─── DATASET ROWS

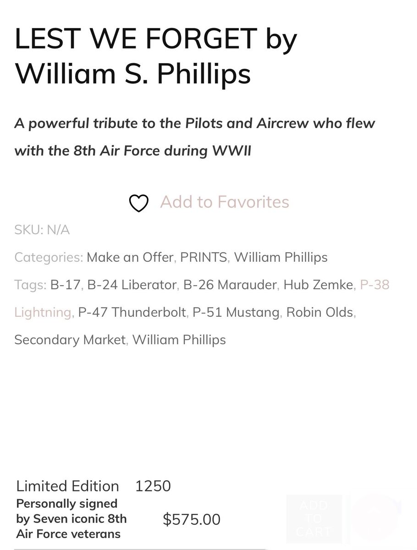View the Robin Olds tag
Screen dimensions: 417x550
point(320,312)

──────
─── DATASET ROWS

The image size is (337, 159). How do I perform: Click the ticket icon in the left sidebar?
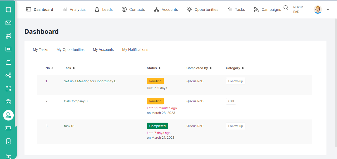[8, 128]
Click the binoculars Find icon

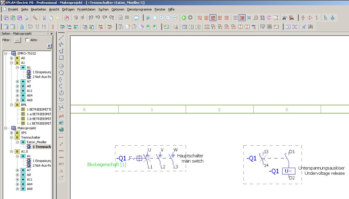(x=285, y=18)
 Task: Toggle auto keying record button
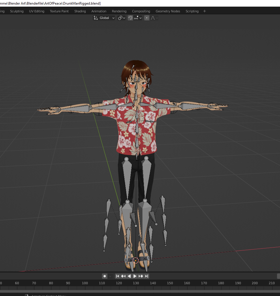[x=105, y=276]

──────
─── DATASET ROWS

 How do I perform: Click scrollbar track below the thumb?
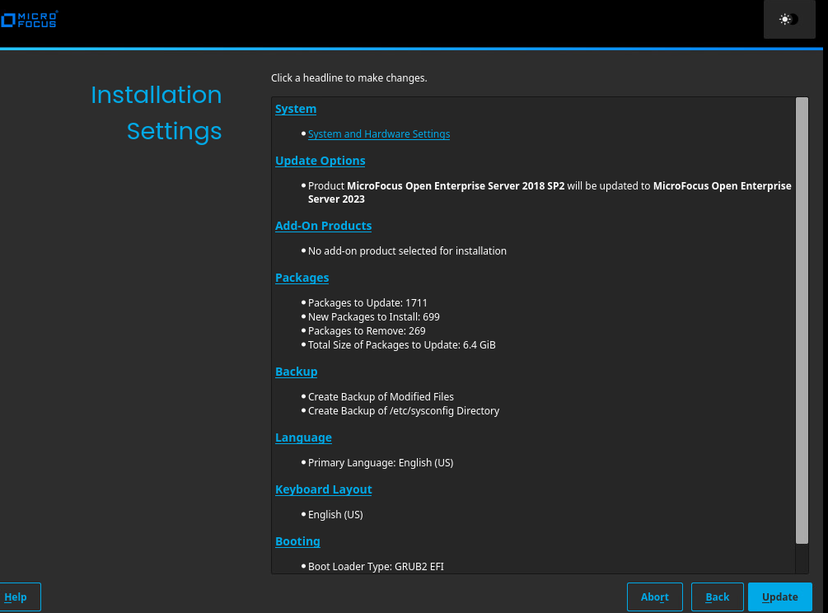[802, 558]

──────

● WHAT YOU HAVE TO DO
Write out the data above without changes, starting with the line that contains "Click the binoculars Find icon" and ending with the line that contains "[x=105, y=276]", both lines included. Leave the pictures out of your answer.

● CORRECT RESPONSE
Click the binoculars Find icon

(x=285, y=18)
 Task: Toggle auto keying record button
[x=105, y=276]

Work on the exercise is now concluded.